Tensile mechanical measurements were performed on as-prepared tensile specimens using an Instron 5585H load frame with a 50 N load cell and flat pneumatic grips. All tests were conducted at room temperature (22 °C) using a crosshead rate of 10 mm/min, until specimen failure. The dimensions of each specimen were measured with calipers prior to testing to ensure accurate calculation of stress and strain. At least five specimens of each formulation were tested. The Young’s moduli were calculated from the linear region of stress vs strain curve.
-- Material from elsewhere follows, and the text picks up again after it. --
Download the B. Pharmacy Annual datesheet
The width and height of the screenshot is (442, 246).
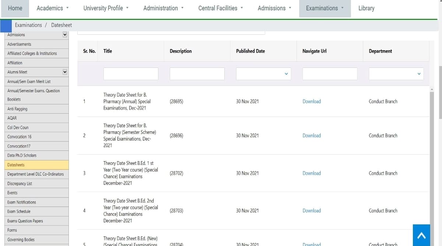coord(311,101)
SEM analysis of material structure

Prior to imaging, the hydrogel samples were dipped into liquid nitrogen and lyophilized overnight. One sample was imaged before on-demand production of betaxanthins, while the second sample was subjected to two consecutive, on-demand fermentation cycles before imaging. All SEM images were captured using a ThermoScientific Apreo-S scanning electron microscope.
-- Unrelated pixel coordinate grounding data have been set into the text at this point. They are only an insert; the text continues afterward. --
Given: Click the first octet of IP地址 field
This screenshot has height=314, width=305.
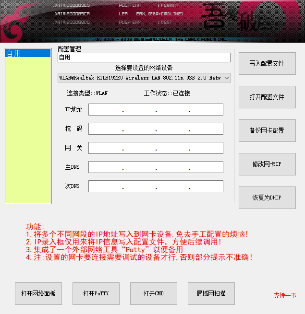Looking at the screenshot, I should 106,110.
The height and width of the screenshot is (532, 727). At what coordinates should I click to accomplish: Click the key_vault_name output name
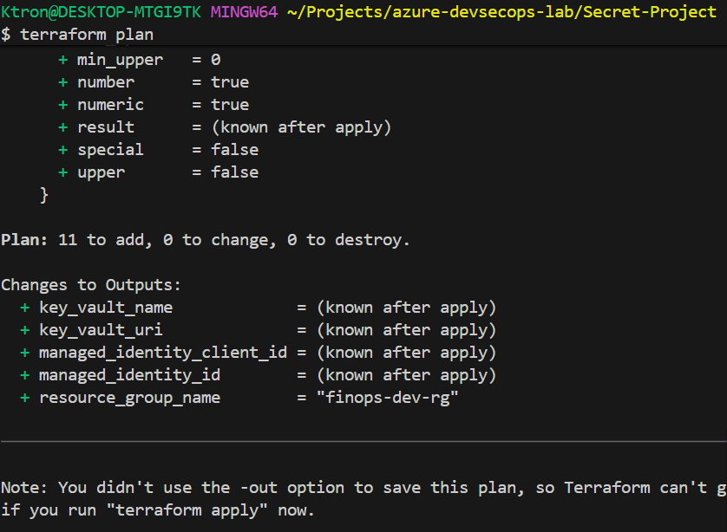[x=106, y=308]
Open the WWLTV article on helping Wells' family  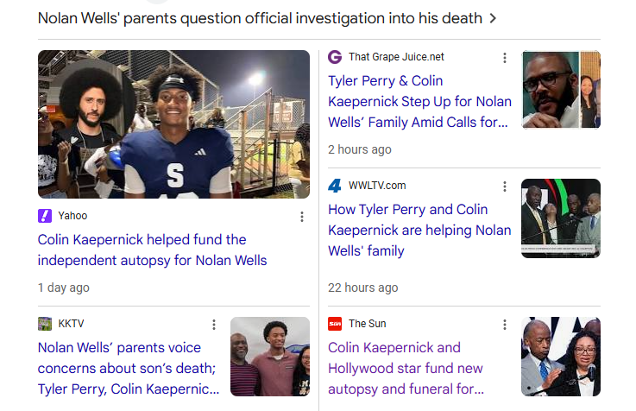click(x=419, y=230)
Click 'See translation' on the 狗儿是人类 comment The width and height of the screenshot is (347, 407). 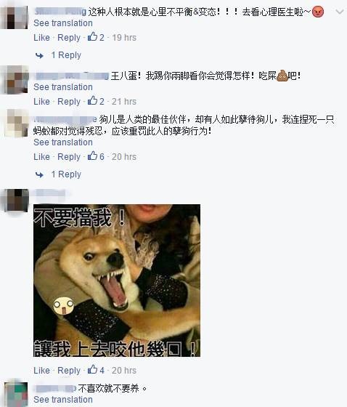(x=63, y=142)

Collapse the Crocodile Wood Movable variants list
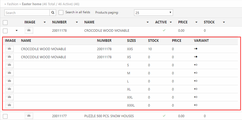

General scheme for preservation and re-use cycles

Prior to preservation process, all gel samples were taken from the gel cultures at the end of fermentation and washed 1–2 times with 400–800 μL of fresh medium. The cell-laden materials were then transferred to a new sterile culture tube. For the lyophilization process, the culture tubes carrying hydrogels were first placed into a liquid nitrogen tank for 10–15 min. After the freezing step, the tubes containing frozen gels were placed into a dryer chamber Supplementary Fig. 9a; right). During the drying process, the moisture was withdrawn from the polymers through sublimation under vacuum. Vacuum was applied to the dryer chamber overnight to ensure the water was completely removed from the gels. For refrigerated storage treatment, the culture tube carrying E. coli-yeast gels was stored in the refrigerator (set to 4 °C) for a week. For liquid nitrogen freezing process, the culture tubes containing hydrogels were first placed into a liquid nitrogen tank for 10-15 min. Subsequently, the frozen tubes were stored at −80 °C for 16 h. After preservation process, the preserved gels were then transferred to fresh medium to proceed with continuous re-use.

Statistical analysis

For comparing pre- and post-lyophilized samples for 2,3-BDO and l-DOPA production, statistical analysis was performed using Wilcoxon matched-pairs signed-rank test in GraphPad Prism 6 software. Data were considered statistically significant when p < 0.05 by paired t tests. For comparing betaxanthins production between separate and mixed hydrogel samples, statistical analysis for the means of two groups was performed using unpaired t test with Welch’s correction in GraphPad Prism 6. Statistical analysis for the standard deviations of two groups was performed using the Levene’s test in Excel. Data are presented as the mean ± S.D. from at least three biological replicates, unless stated otherwise in Figure legends and experimental methods.

Reporting summary

Further information on research design is available in the Nature Research Reporting Summary linked to this article.